|Publication number||US3969732 A|
|Application number||US 05/571,423|
|Publication date||Jul 13, 1976|
|Filing date||Apr 24, 1975|
|Priority date||Apr 24, 1975|
|Publication number||05571423, 571423, US 3969732 A, US 3969732A, US-A-3969732, US3969732 A, US3969732A|
|Inventors||Albert L. Holloway|
|Original Assignee||Holloway Albert L|
|Export Citation||BiBTeX, EndNote, RefMan|
|Patent Citations (4), Referenced by (14), Classifications (5)|
|External Links: USPTO, USPTO Assignment, Espacenet|
This invention relates to antenna circuits, particularly spiral antenna circuits which can be comparatively small in size, highly directional and substantially circularly polarized. Such antennas are used frequently, for example, in aircraft for direction finding or warning systems. The basic spiral antenna circuit is well known in the art and can be used in a variety of other systems not necessarily in the small highly directional systems described in U.S. Pat. No. 3,781,898, entitled, "Spiral Antenna with Dielectric Cover", issued Dec. 25, 1973, to this inventor. The antenna circuit of this invention can be applied wherever antenna circuits of a spiral nature are desired, which range in size from thumb size to several feet in diameter.

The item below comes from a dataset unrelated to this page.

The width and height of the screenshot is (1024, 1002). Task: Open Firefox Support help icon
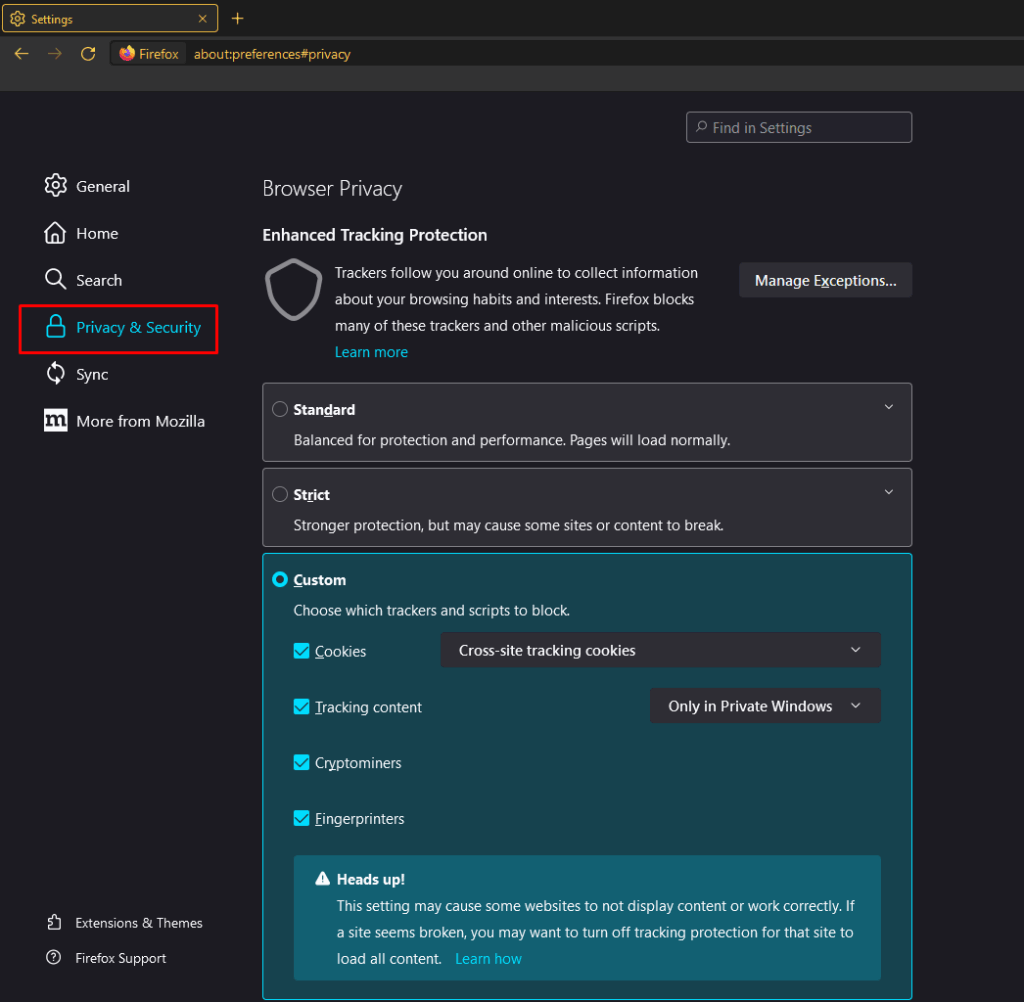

Archimedian spiral circuits have been useful in many spiral antenna systems. In a two arm spiral circuit having Archimedian spiral, two Archimedian circuit elements originate from adjacent to a center point, 180° out of phase, to a termination some given radius from the center point. The lack of uniformity in frequency response inherent in an Archimedian spiral pattern led to the development of the continuously scaled or logarithmic circuit.
In a two arm logarithmic spiral circuit, two circuit elements originate 180° out of phase from adjacent to a center point and follow a logarithmic path to a termination some given radius from the center point. The logarithmic spiral theoretically has a uniform frequency response at all frequencies. In practice, or select bandwiths, the response is remarkably uniform. However, the effective bandwith is limited by size considerations. Theoretically, a logarithmic spiral should originate at a center point and continue indefinitely for actual frequency independence. Truncating the spiral at some predetermined radius from a given center point limits the frequency independence of the circuit, since the developing lower frequencies are abruptly cut. In practice, abrupt truncation of a spiral causes severe distortions, or truncation effects, in the response characteristics of a spiral antenna due to reflections from the truncated end of the log spiral. Ellipticity in the antenna polarization performance, resulting from undesirable reflections from the truncated spiral, render the antenna unsuitable for high performance requirements of beamwidth uniformity with minimized polarization sensitivity in angular orientations. Other undesirable results from truncating, such as localized thermal energy buildup, are to be avoided.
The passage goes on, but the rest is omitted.